В 1842 году произошла роковая для Авдотьи Панаевой встреча. Зимой того года она познакомилась с двадцатиоднолетним Николаем Некрасовым. Как рассказывала сама Панаева: «Белинский привел его к нам, чтобы он прочитал свои „Петербургские углы“».
 К лету 1846 года, переломному в его жизни, Некрасов — уже редактор нашумевших альманахов «Физиология Петербурга» и «Петербургский сборник». Он обуреваем двумя страстями: желанием издавать собственный журнал и любовью к Авдотье Панаевой. Обе страсти вскоре нашли разрешение. В первом случае был арендован у П.А. Плетнева пушкинский «Современник»; во втором — Панаева «оценила Некрасова и наградила его продолжительной любовью» после одного показательного эпизода на Волге.

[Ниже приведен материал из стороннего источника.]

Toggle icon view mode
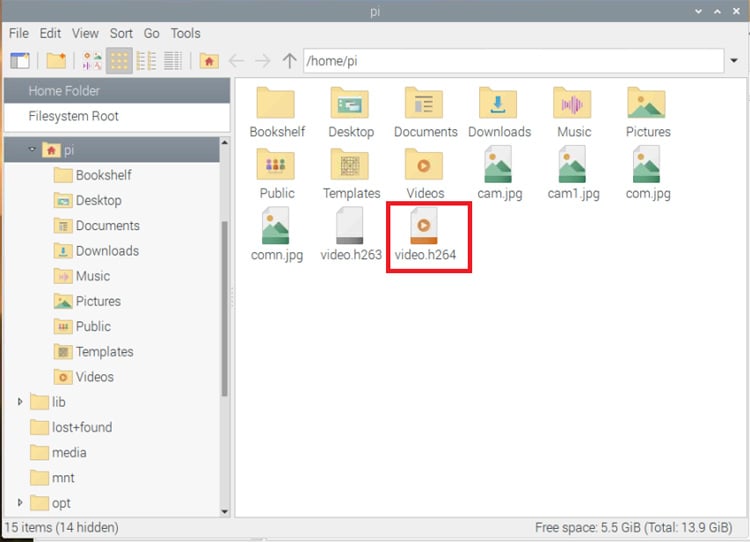 119,61
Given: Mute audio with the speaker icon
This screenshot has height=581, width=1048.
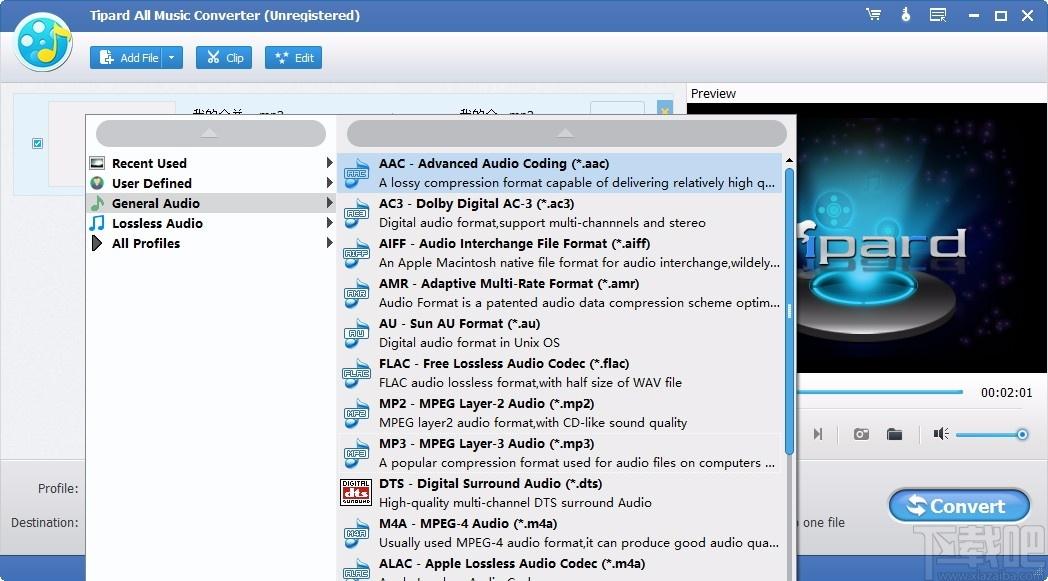Looking at the screenshot, I should point(941,435).
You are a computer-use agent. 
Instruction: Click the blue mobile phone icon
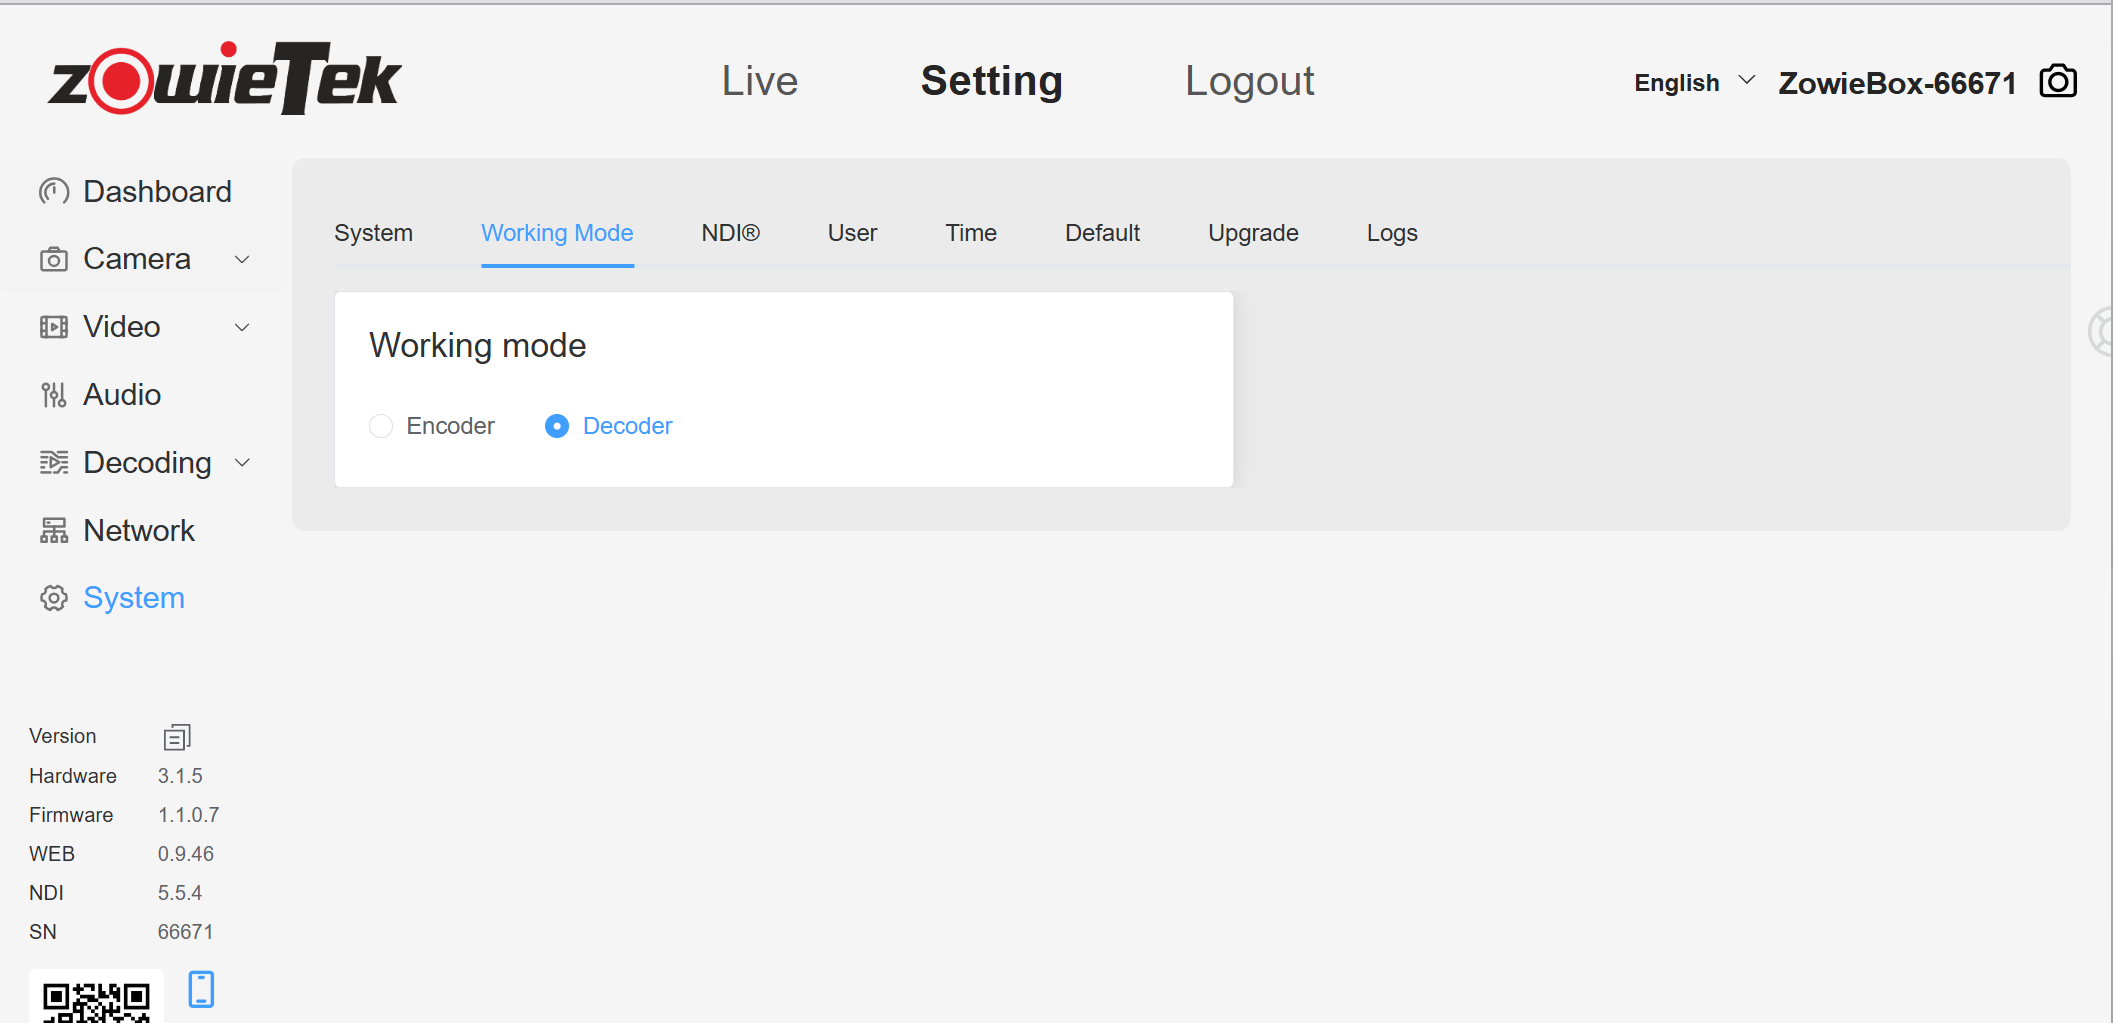(x=201, y=989)
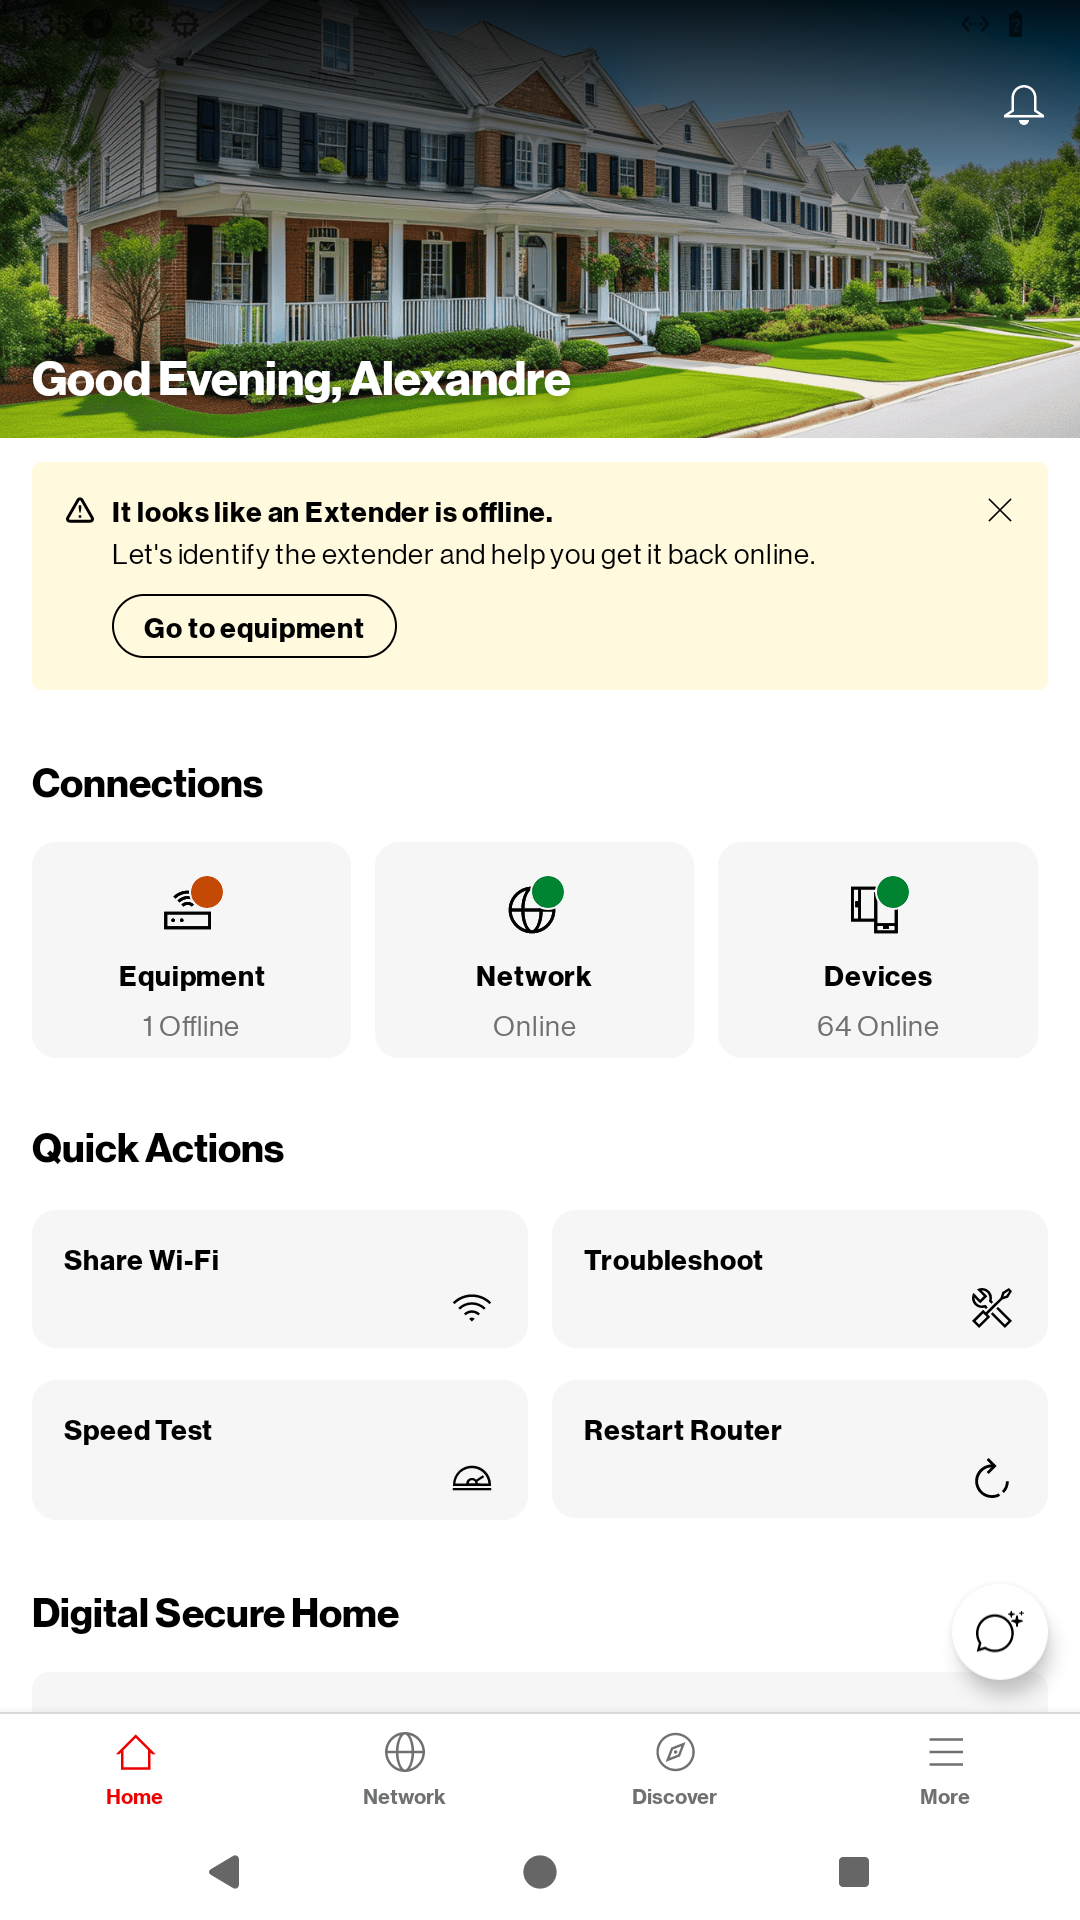Click the speedometer gauge icon
Image resolution: width=1080 pixels, height=1920 pixels.
472,1478
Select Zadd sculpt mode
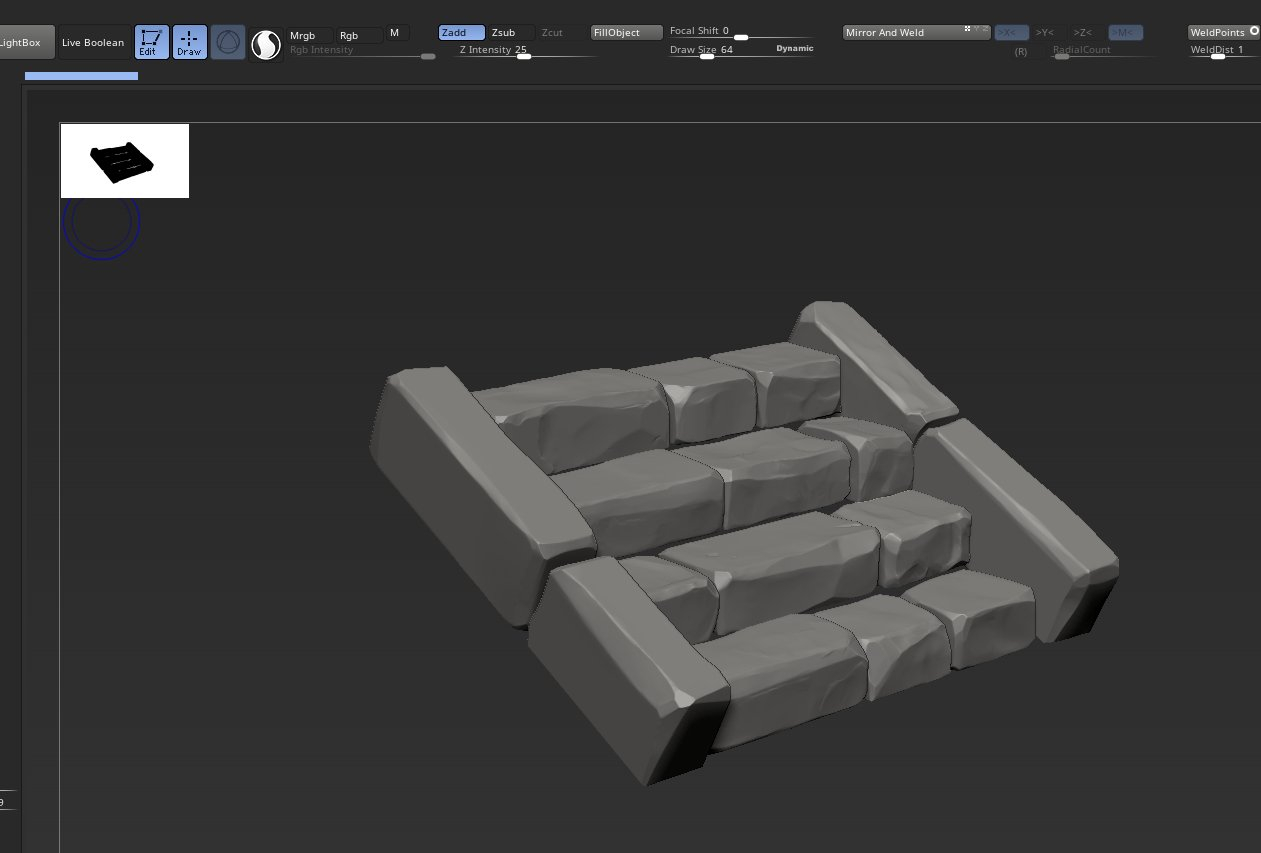The height and width of the screenshot is (853, 1261). coord(461,33)
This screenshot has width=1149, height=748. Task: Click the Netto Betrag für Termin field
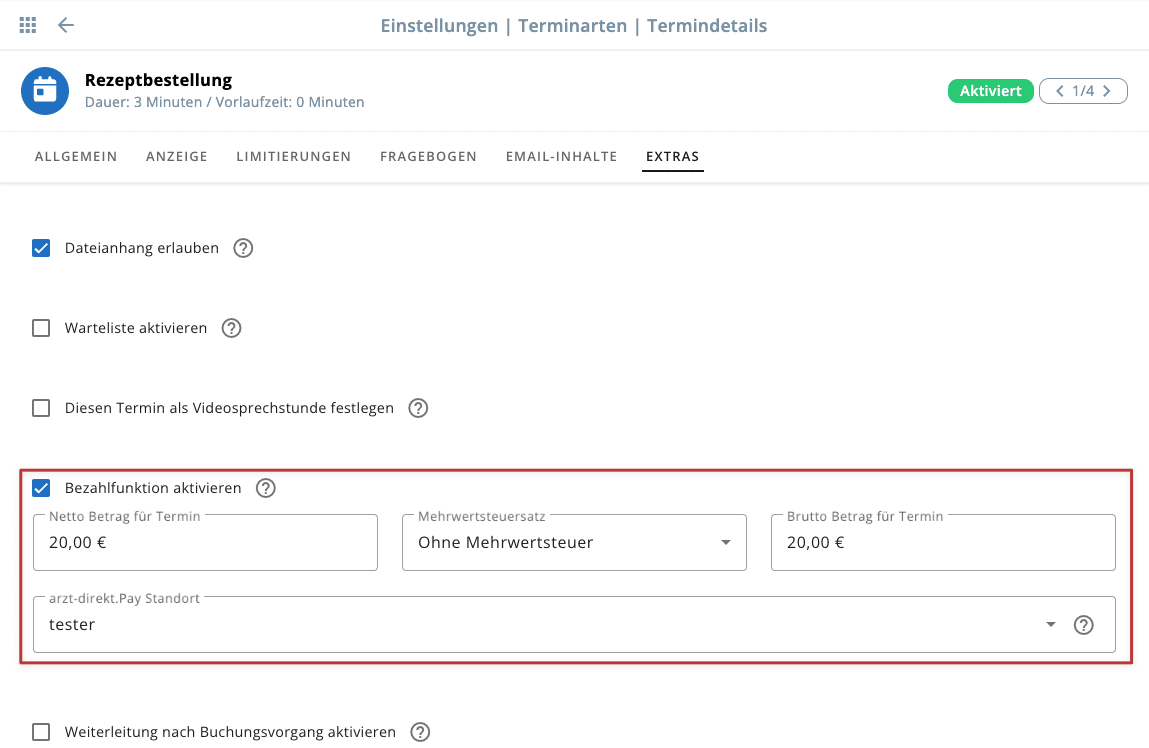point(205,543)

По свидетельству очевидца, при переправе в многолюдной компании Некрасов говорил что-то пылкое, Панаева отвечала с досадой: «„Все вы, господа фразеры, на словах готовы на все жертвы… однако не броситесь из-за меня в воду”. При последних ее словах Некрасов со всего размаху бросился из лодки в Волгу почти посредине ее течения…».
Добрые прохожие спасают не умеющего плавать Некрасова. Но он заявил: «Если не будете моей, буду топиться еще раз! Камнем пойду на дно!» Она не соглашалась очень долго…
Летом 1846 года Авдотья Яковлевна, ее законный супруг Иван Иванович и  Николай Алексеевич Некрасов отдыхали в Казанской губернии. Там-то и произошло то, о чем счастливая Панаева оставила строки:
Счастливый день! Его я отличаю
В семье обыкновенных дней
С него я жизнь свою считаю
И праздную в душе своей!
На эти строки позже новоявленный любовник ответил не менее страстными стихами:
Да, наша жизнь текла мятежно,
Полна тревог, полна утрат,
Расстаться было неизбежно —
И за тебя теперь я рад!
Но с той поры как все кругом меня пустынно!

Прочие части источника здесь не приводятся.